Exercise - Every line below needs to be returned exactly as written.

Source material Start Marker

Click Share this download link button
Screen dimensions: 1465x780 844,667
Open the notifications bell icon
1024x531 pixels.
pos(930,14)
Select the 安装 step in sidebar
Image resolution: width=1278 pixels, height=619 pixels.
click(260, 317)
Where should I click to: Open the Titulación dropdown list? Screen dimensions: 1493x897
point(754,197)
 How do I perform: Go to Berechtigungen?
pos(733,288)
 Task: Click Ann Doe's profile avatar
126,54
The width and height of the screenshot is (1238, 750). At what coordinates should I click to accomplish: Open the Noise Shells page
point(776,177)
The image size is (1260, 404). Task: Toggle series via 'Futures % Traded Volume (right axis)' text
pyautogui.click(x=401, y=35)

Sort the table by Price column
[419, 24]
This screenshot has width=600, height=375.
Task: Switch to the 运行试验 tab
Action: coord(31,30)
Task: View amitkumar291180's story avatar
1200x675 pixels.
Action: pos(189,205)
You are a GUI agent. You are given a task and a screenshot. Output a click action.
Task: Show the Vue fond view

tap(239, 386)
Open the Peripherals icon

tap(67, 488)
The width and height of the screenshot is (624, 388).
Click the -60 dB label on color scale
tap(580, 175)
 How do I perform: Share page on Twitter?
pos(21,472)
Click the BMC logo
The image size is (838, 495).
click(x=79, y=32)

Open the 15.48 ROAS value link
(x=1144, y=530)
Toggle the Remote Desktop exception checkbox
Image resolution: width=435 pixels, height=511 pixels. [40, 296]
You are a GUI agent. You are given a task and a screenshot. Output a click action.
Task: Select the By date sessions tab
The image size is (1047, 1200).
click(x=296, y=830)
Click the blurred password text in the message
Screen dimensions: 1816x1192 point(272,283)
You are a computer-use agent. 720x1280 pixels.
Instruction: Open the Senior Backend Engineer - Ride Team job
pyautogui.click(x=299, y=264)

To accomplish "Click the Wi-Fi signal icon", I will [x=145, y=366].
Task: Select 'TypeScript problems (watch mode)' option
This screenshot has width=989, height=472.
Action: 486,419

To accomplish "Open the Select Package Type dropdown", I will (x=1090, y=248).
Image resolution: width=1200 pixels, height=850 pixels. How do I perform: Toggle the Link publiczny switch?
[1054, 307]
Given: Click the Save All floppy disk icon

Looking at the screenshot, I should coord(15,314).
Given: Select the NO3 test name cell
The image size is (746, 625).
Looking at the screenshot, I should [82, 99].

Source material End Marker

Response area -
Click Share this download link button
Screen dimensions: 1465x780 844,667
Open the notifications bell icon
1024x531 pixels.
pos(930,14)
Select the 安装 step in sidebar
Image resolution: width=1278 pixels, height=619 pixels.
click(260, 317)
Where should I click to: Open the Titulación dropdown list? Screen dimensions: 1493x897
point(754,197)
 How do I perform: Go to Berechtigungen?
pos(733,288)
 Task: Click Ann Doe's profile avatar
126,54
The width and height of the screenshot is (1238, 750). At what coordinates should I click to accomplish: Open the Noise Shells page
point(776,177)
The image size is (1260, 404). Task: Toggle series via 'Futures % Traded Volume (right axis)' text
pyautogui.click(x=401, y=35)

Sort the table by Price column
[419, 24]
This screenshot has width=600, height=375.
Task: Switch to the 运行试验 tab
Action: coord(31,30)
Task: View amitkumar291180's story avatar
1200x675 pixels.
Action: pos(189,205)
You are a GUI agent. You are given a task and a screenshot. Output a click action.
Task: Show the Vue fond view

tap(239, 386)
Open the Peripherals icon

tap(67, 488)
The width and height of the screenshot is (624, 388).
Click the -60 dB label on color scale
tap(580, 175)
 How do I perform: Share page on Twitter?
pos(21,472)
Click the BMC logo
The image size is (838, 495).
click(x=79, y=32)

Open the 15.48 ROAS value link
(x=1144, y=530)
Toggle the Remote Desktop exception checkbox
Image resolution: width=435 pixels, height=511 pixels. [40, 296]
You are a GUI agent. You are given a task and a screenshot. Output a click action.
Task: Select the By date sessions tab
The image size is (1047, 1200).
click(x=296, y=830)
Click the blurred password text in the message
Screen dimensions: 1816x1192 point(272,283)
You are a computer-use agent. 720x1280 pixels.
Instruction: Open the Senior Backend Engineer - Ride Team job
pyautogui.click(x=299, y=264)

To accomplish "Click the Wi-Fi signal icon", I will [x=145, y=366].
Task: Select 'TypeScript problems (watch mode)' option
This screenshot has width=989, height=472.
Action: 486,419

To accomplish "Open the Select Package Type dropdown", I will (x=1090, y=248).
Image resolution: width=1200 pixels, height=850 pixels. How do I perform: Toggle the Link publiczny switch?
[1054, 307]
Given: Click the Save All floppy disk icon

Looking at the screenshot, I should coord(15,314).
Given: Select the NO3 test name cell
The image size is (746, 625).
Looking at the screenshot, I should [82, 99].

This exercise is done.